Einen Höhepunkt der Studien- und Begegnungsreise bildete auch dieses Mal der traditionelle „Jarocin-Schlüchterner Freundschaftsabend“, ausgerichtet von beiden Partnerstädten im „Stammrestaurant Fiesta“. Beide Bürgermeister, der Jarociner Adam Pawlicki, und Schlüchterns Stadtoberhaupt Matthias Möller, der eigens für dieses Treffen angereist war, begrüßten als gemeinsam Einladenden die Gäste aus Schlüchtern und die zahlreichen Repräsentanten der Jarociner Schulen, Vereine und Feuerwehren. Von polnischer Seite wurde positiv kommentiert, dass es sich Bürger-meister Möller nicht hat nehmen lassen, schon in seinem ersten Amtsjahr seinem polnischen Kollegen und den Bürgern der Partnerstadt einen „Antritts-Besuch“ abzustatten. In seinem launigen Grußwort stellte Matthias Möller seinen Mitbürgern aus dem Bergwinkel mehrere „Prüfungsfragen“, um festzustellen, was von den vielen Informationen über „Land und Leute in Polen“ hängen geblieben ist und ob sich die „Studien- und Begegnungsreise“ auch hinsichtlich ihres „Bildungseffekts“ gelohnt hat.

--------------------

### PFLICHTAUFGABE 1:
Zitieren Sie die Einträge ab der Zeile mit „submit [775, 1015]“ bis zum Ende der Einträge, beide Grenzen eingeschlossen.

--------------------

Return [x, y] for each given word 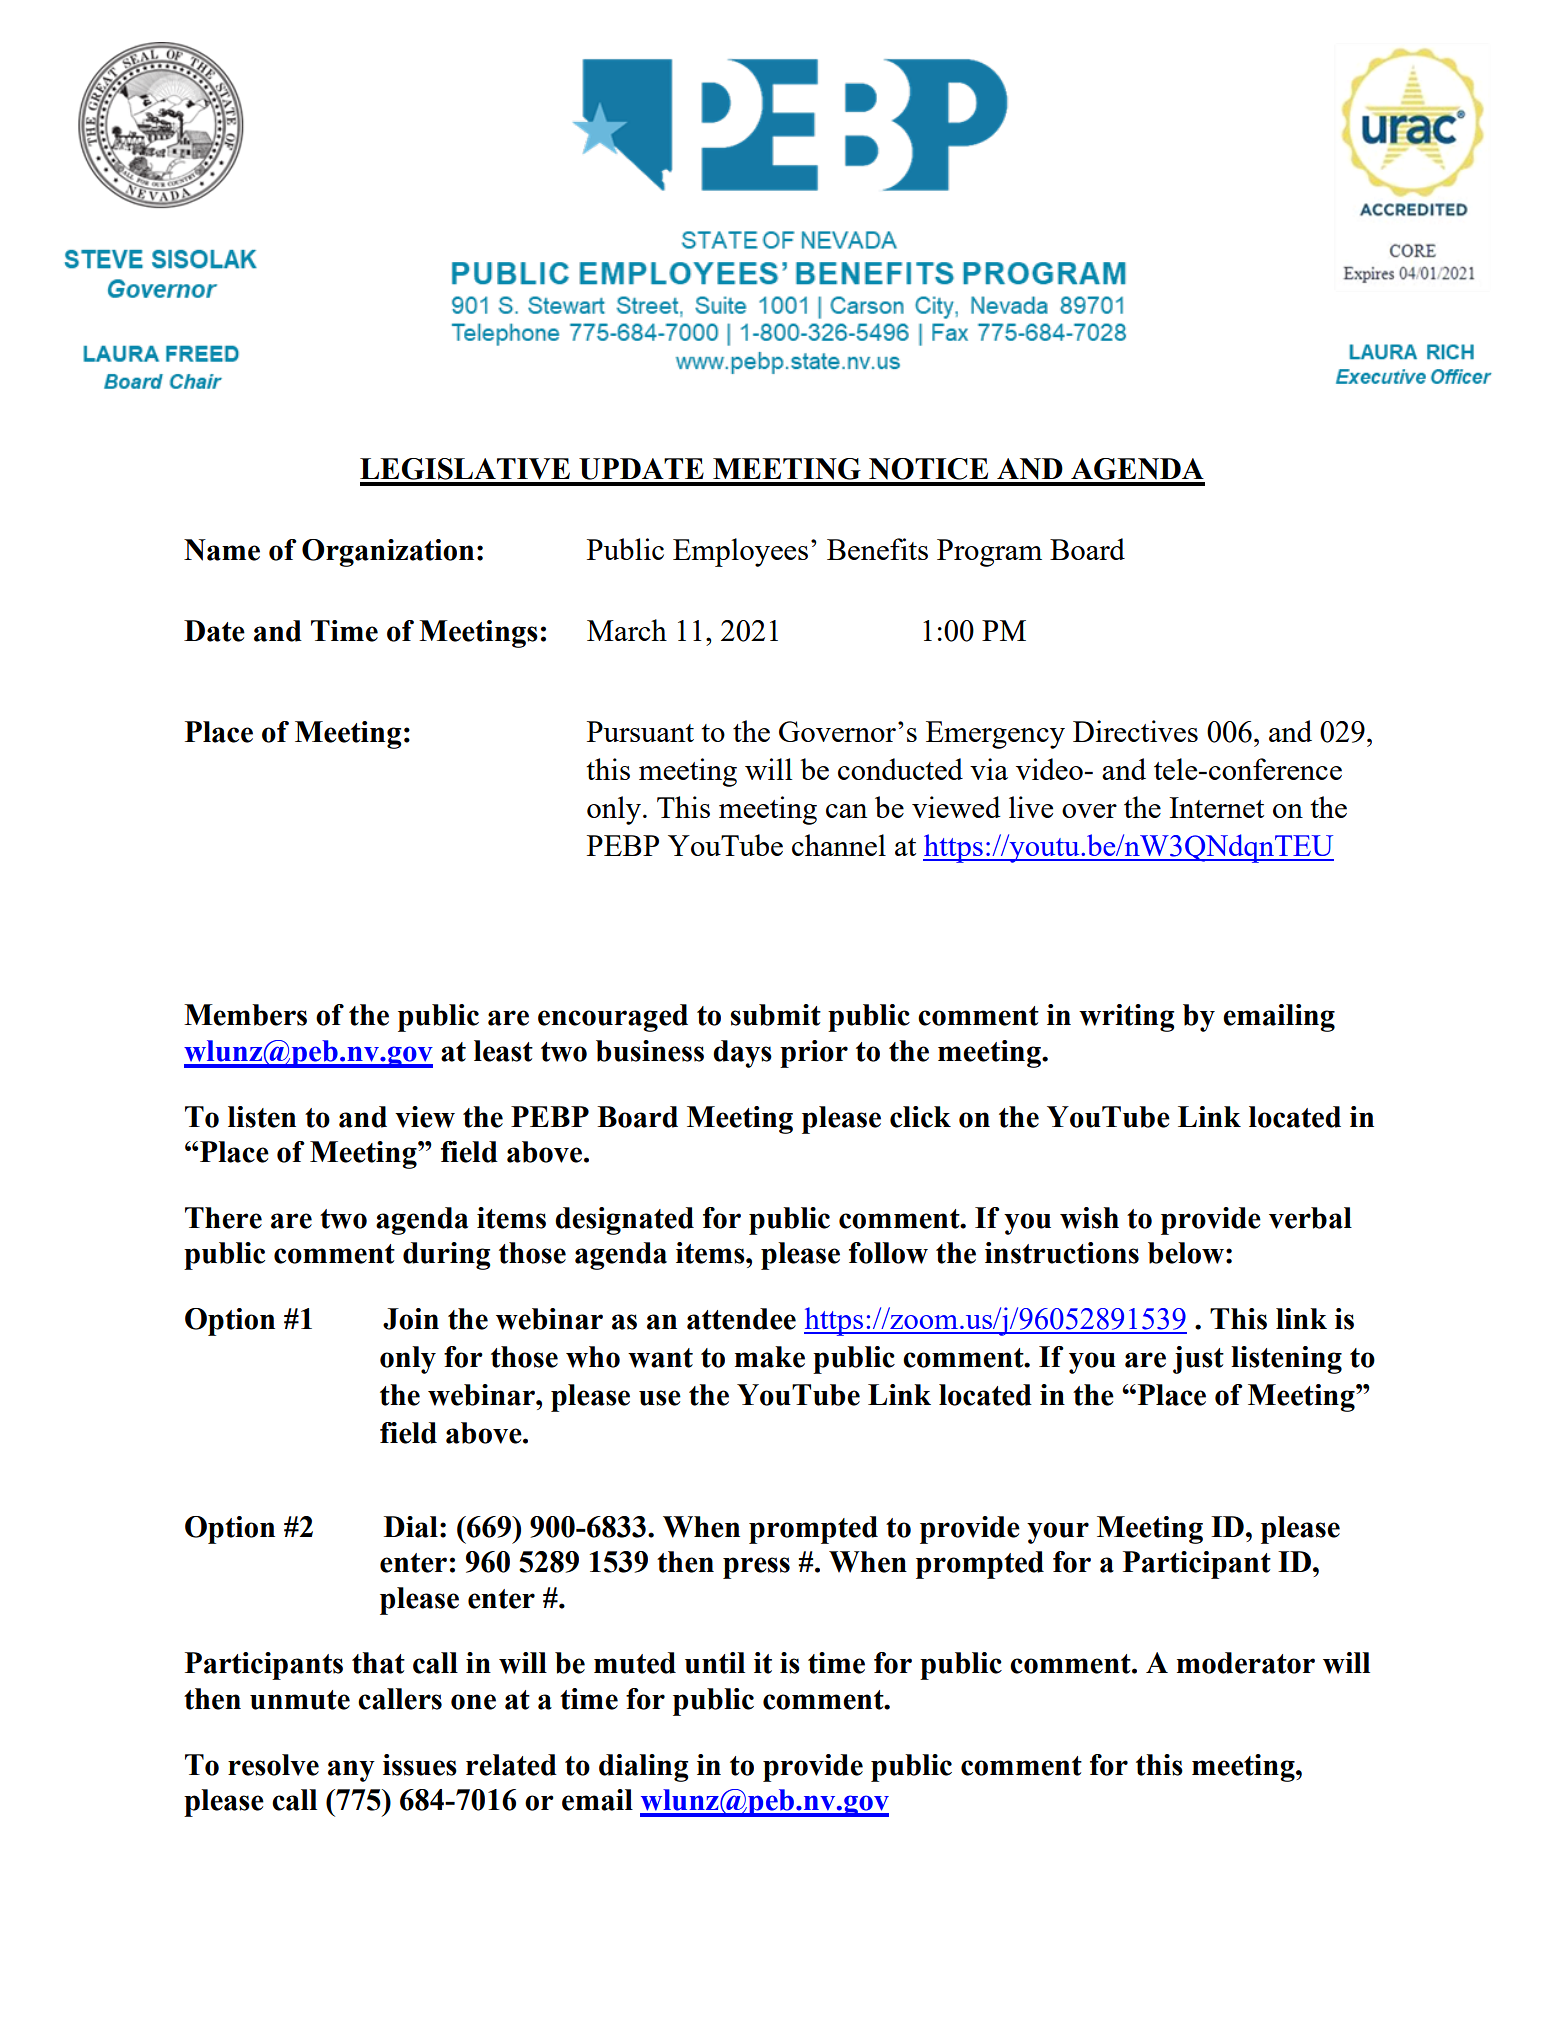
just [1198, 1360]
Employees [740, 552]
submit [775, 1015]
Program [989, 553]
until [715, 1663]
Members [245, 1015]
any [351, 1771]
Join [411, 1319]
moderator [1246, 1663]
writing [1127, 1018]
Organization [388, 553]
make [770, 1357]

--------------------

### PFLICHTAUFGABE 2:
Wer stellte laut dem Text über den Freundschaftsabend seinen Mitbürgern aus dem Bergwinkel mehrere „Prüfungsfragen“?

### MUSTERLÖSUNG 1:
submit [775, 1015]
Program [989, 553]
until [715, 1663]
Members [245, 1015]
any [351, 1771]
Join [411, 1319]
moderator [1246, 1663]
writing [1127, 1018]
Organization [388, 553]
make [770, 1357]

### MUSTERLÖSUNG 2:
Schlüchterns Bürgermeister Matthias Möller.